KABÖ-FRAUENWOCHENENDE IN GRAZ
Am
12. und 13. Jänner 2008 kamen 33 Frauen zum KABÖ-Frauenwochenende
nach Graz, um sich mit dem Thema "Armut in Vormarsch! Lücken
im sozialen Netz" auseinander zu setzen.

Maga.
Ingrid Reischl
Maga. Ingrid Reischl von der GPA-DJP Wien informierte
in ihrem Referat über Armutsquoten, Armutsgefährdungsgrenzen,
das Phänomen working poor, über Sozialhilfe- und Arbeitslosensätze.
Sie ging der Frage nach, ob eine bedarfsorientierte Grundsicherung die
Armut in Österreich vermeiden könnte und wie diese Grundsicherung
aussehen müsste. Dazu stellte sie ein von der GPA entwickeltes Modell
pragmatisch und sofort umsetzbar vor. Im direkten Vergleich
legte sie den teilnehmenden Frauen dar, in welchen Bereichen das von der
Regierung geplante Modell dahinter zurückbleibt und somit geringere
Wirksamkeit in der Armutsbekämpfung erwarten lässt.

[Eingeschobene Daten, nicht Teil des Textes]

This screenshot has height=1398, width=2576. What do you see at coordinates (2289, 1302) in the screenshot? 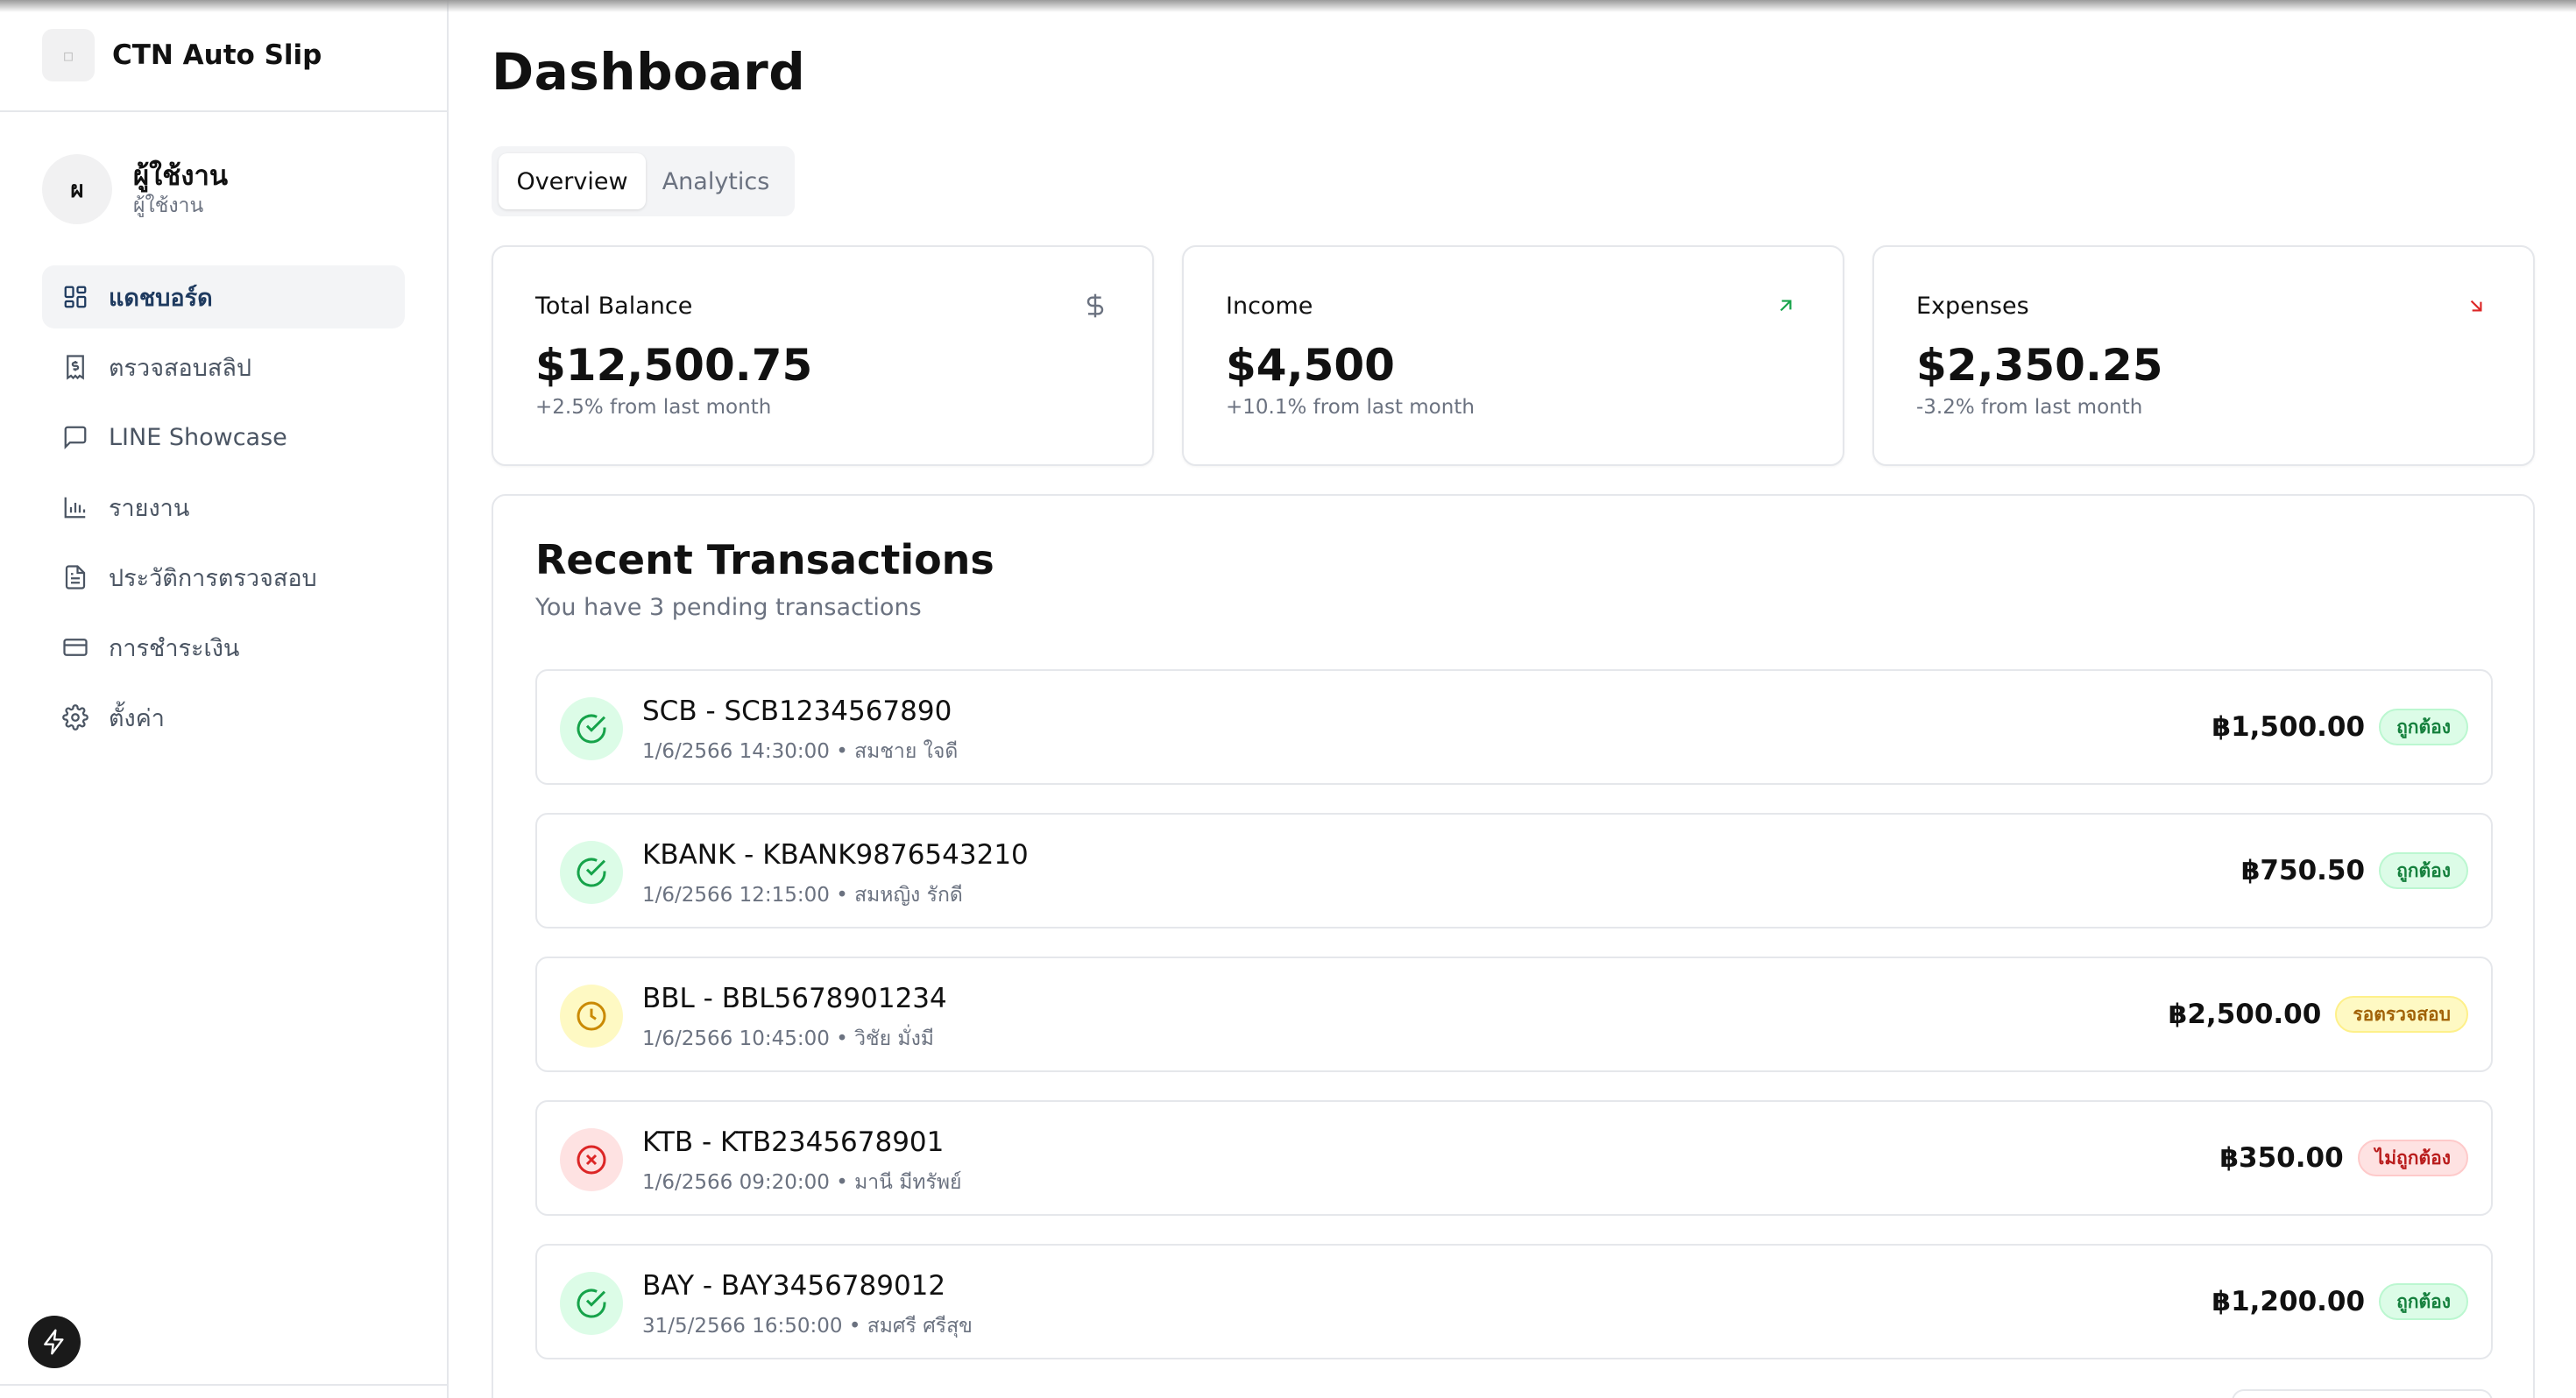
I see `transaction-amount: ฿1,200.00` at bounding box center [2289, 1302].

Hemmschuh Regress beim Weg aus der Armut
Ein wichtiger Punkt neben der
tatsächlichen Höhe (derzeit geplant bei 827,-- Euro, das liegt
leicht unter der Armutsgrenze von 900,-- Euro) und der BezieherInnen-Gruppe
wird sein, ab wann verwertbares Vermögen berücksichtigt wird
(derzeit geplant ab 6 Monate) und inwieweit das umgesetzte Modell Regressforderungen
beinhalten wird (derzeit ist ein Regress auf die Kernfamilie geplant).
In der Diskussion und in den Arbeitsgruppen zeigte sich, wie sehr dieses
Thema die anwesenden Frauen betroffen macht und auch betrifft. An vielen
genannten Beispielen wurde einmal mehr sichtbar, dass ein Mensch erschreckend
schnell in die Armut schlittern kann, beginnend mit Krankheit, Arbeitsplatzverlust
oder Scheidung. Der Weg heraus hingegen ist steinig.
Gemeinsam Veränderung bewirken
Die Frauen der KAB wollen auch in Zukunft auf den Vormarsch von Armut
in Österreich hinweisen, Maßnahmen zur Verringerung der Armut
einfordern und in Vernetzung mit anderen Organisationen
für eine gerechte und ausreichende Existenzsicherung jedes Menschen
eintreten.
Das nächste KABÖ-Frauenwochenende wird in Linz von 10. bis 11.
Jänner 2009 zum Thema prekäre Arbeit stattfinden.